The two images below were shot while the sky still held some interest. Both are strobe-lit, using my Norman 200B in a 45″ shoot-through umbrella. But with the low-contrast conditions, I was careful to balance my ambient and flash very carefully. It’s a very different mindset from the previous Malibu shoot, which was all about fighting full sun, pinning it to the ground with a powerful strobe and making it say “uncle”. This was more of a polite negotiation with the available light, giving it a little more direction.
The shot below was from the same sequence as the lead shot. Although it had gotten so cold and windy that I took mercy on poor Christina and let her put on a sweater. Hey that storm is rolling in? Let’s do the bikini shots now! Actually I was trying to be considerate…I thought since the weather was changing, we’d better do those before it got too cold.
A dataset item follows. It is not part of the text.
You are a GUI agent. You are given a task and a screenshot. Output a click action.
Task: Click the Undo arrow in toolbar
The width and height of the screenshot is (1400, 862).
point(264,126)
Remember that rock I mentioned at the beginning? We weren’t in its shade because of the sun. We were actually there because of the wind. It was picking up, and I wanted to keep Christina warm and and her hair not completely wild. It was too much for the umbrella though, so I switched Amber’s lighting rig to the SB-28 mentioned above. Soft light? Hardly, not at this range. But it took some of the shine off the skin that would have been there from a straight strobe. And I used the light to add some direction and depth, rather than as an overpowering strobe. If you go back to the lead shot, you can see how the wind is whipping her scarf around.
Below, the lighting is even more subtle: I just had Christina walk along the beach, while Amber kept a constant distance from her with the strobe. Christina did a great job of modeling here, keeping her expressions genuine. It probably helped that I kept falling over as I walked backwards. Did I exaggerate the stumbling a little for comic effect, to keep her smiling? Sorry, I can’t reveal my most prized fashion-photographer secrets. You’ll have to sign up for my week-long course for that.
And speaking of “comic effect”, here’s a fun shot proving that modeling isn’t all just hard work and long hours.
We did eventually get rained on, just a little bit. So I cut the shoot short, just in case the skies planned to really open up. The climb up the cliff path to the parking lot is pretty substantial, especially with equipment. It’s not something you want to do in a hurry.
I pity the photographers who showed up just as we were leaving though! I don’t know what they were thinking. There was a photographer, an assistant, a swimsuit model, and a lot of equipment (including what looked like an 8-foot octobox!). How they were going to keep that octobox from blowing away in the wind, I have no idea. The model must have been shivering the entire time. And it really started raining in earnest on my way home. I don’t think they got the shot…but I’ll never know for sure.